* OBJECTIVES:
- a) According to the passage on relaxation anxiety, how many statements did the survey ask people to rate?
- b) Render this sentence from the passage on relaxation anxiety in Spanish: "Trying not to think about it keeps it cemented in your consciousness."
- c) Reproduce part of the passage on relaxation anxiety without changes. Begin at the words "Designed to help" and stop after the words "the entire time.".

>> START SELECTED EXCERPT

Designed to help people better understand what causes their RIA, the survey asked people to rate their agreement with 21 different statements, broken down into three categories; social (e.g. “I worry that when I let my body relax, I look unattractive”), physical (e.g. “I don’t like activities like meditation because of the way they make my body feel”), and cognitive (e.g. “I don’t like to relax because it makes me feel out of control”).
That helped people clarify the issue. Further research then suggested that RIA can be a psychological defence mechanism; if something stressful happens when you’re in a blissed state of zen, the clear thinking vanishes, and the sudden spike in anxiety will feel worse than if you’d just kept your guard up the entire time.
This isn’t a healthy way to be. “People may be staying anxious to prevent a large shift in anxiety, but it’s actually healthier to let yourself experience those shifts”, says Michelle Newman, a professor of psychology and the study’s co-author. “The more you do it, the more you realise you can do it and it’s better to allow yourself to be relaxed at times. Mindfulness training and other interventions can help people let go and live in the moment.”
Luberto also once gave some advice to writer Davis Harper during a spa visit at Iceland’s Blue Lagoon. “Present-moment awareness without the intention to relax has actually been shown to increase relaxation”, she said, “It’s this paradoxical thing where when you try not to relax, you might find yourself more relaxed than when you’re intentionally trying to relax.
Trying not to relax is like doing the ‘white bears’ challenge. The more you try not to think of a polar bear, the more likely you’ll see that cursed thing in your mind every minute. Trying not to think about it keeps it cemented in your consciousness.
Mindfulness meditation is one way to get through it, where you dedicate time to focus and be in the present moment. You could do it with the help of a professional, or YouTube.
Though I prefer simple meditation, even that can be hard. Relaxing is about switching your attention to in-the-moment details. Ridding your anxiety is trying to control your worries of the future, and spending more time focused on enjoying the moment you’re in is the best way for that.

>> END SELECTED EXCERPT
>> START COLLECTED MATERIAL

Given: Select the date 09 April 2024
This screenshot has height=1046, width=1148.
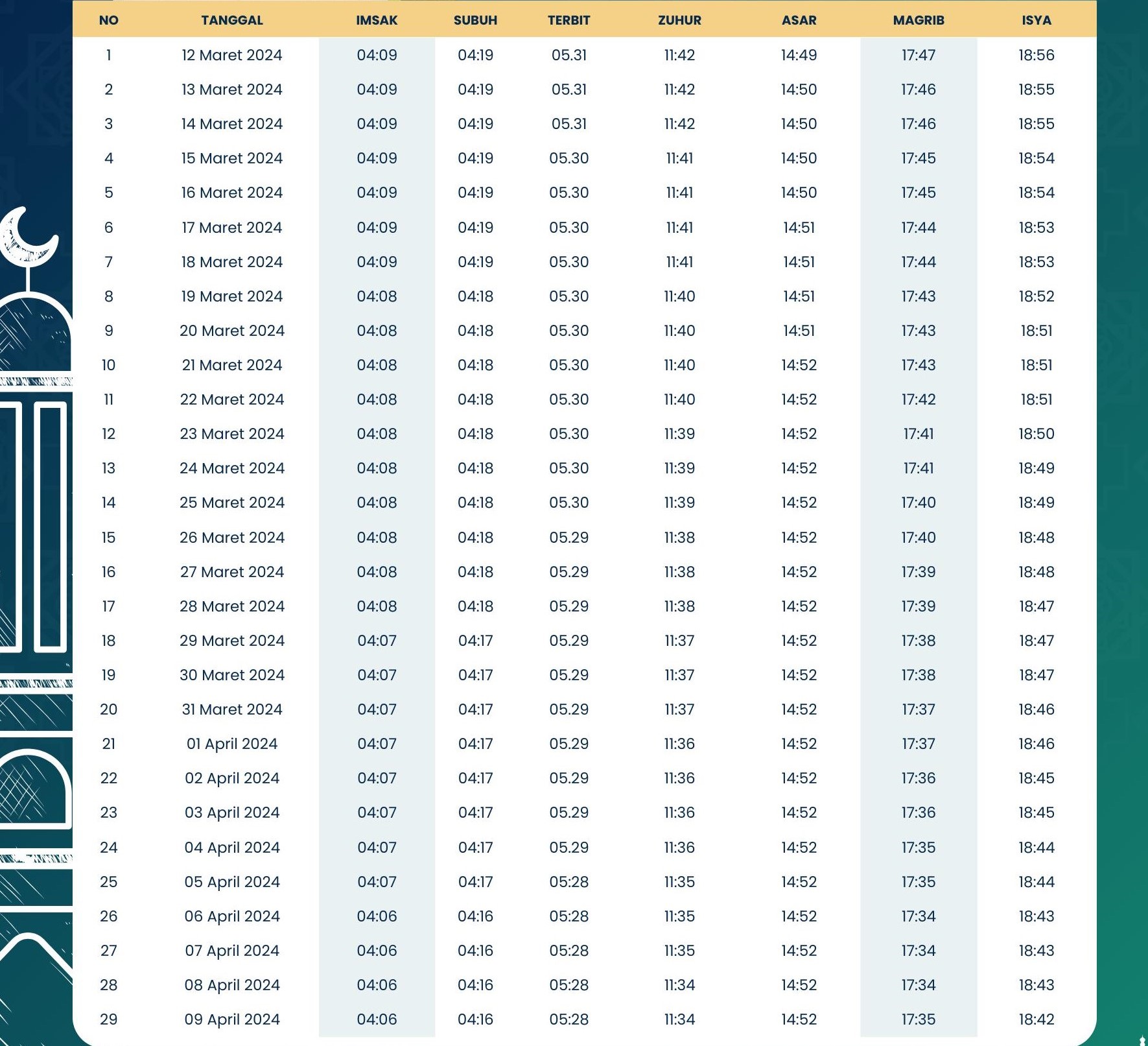Looking at the screenshot, I should click(232, 1019).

>> END COLLECTED MATERIAL

* SOLUTIONS PER TASK:
- a) 21

- b) Intentar no pensar en ello lo mantiene grabado en tu conciencia.

- c)
Designed to help people better understand what causes their RIA, the survey asked people to rate their agreement with 21 different statements, broken down into three categories; social (e.g. “I worry that when I let my body relax, I look unattractive”), physical (e.g. “I don’t like activities like meditation because of the way they make my body feel”), and cognitive (e.g. “I don’t like to relax because it makes me feel out of control”).
That helped people clarify the issue. Further research then suggested that RIA can be a psychological defence mechanism; if something stressful happens when you’re in a blissed state of zen, the clear thinking vanishes, and the sudden spike in anxiety will feel worse than if you’d just kept your guard up the entire time.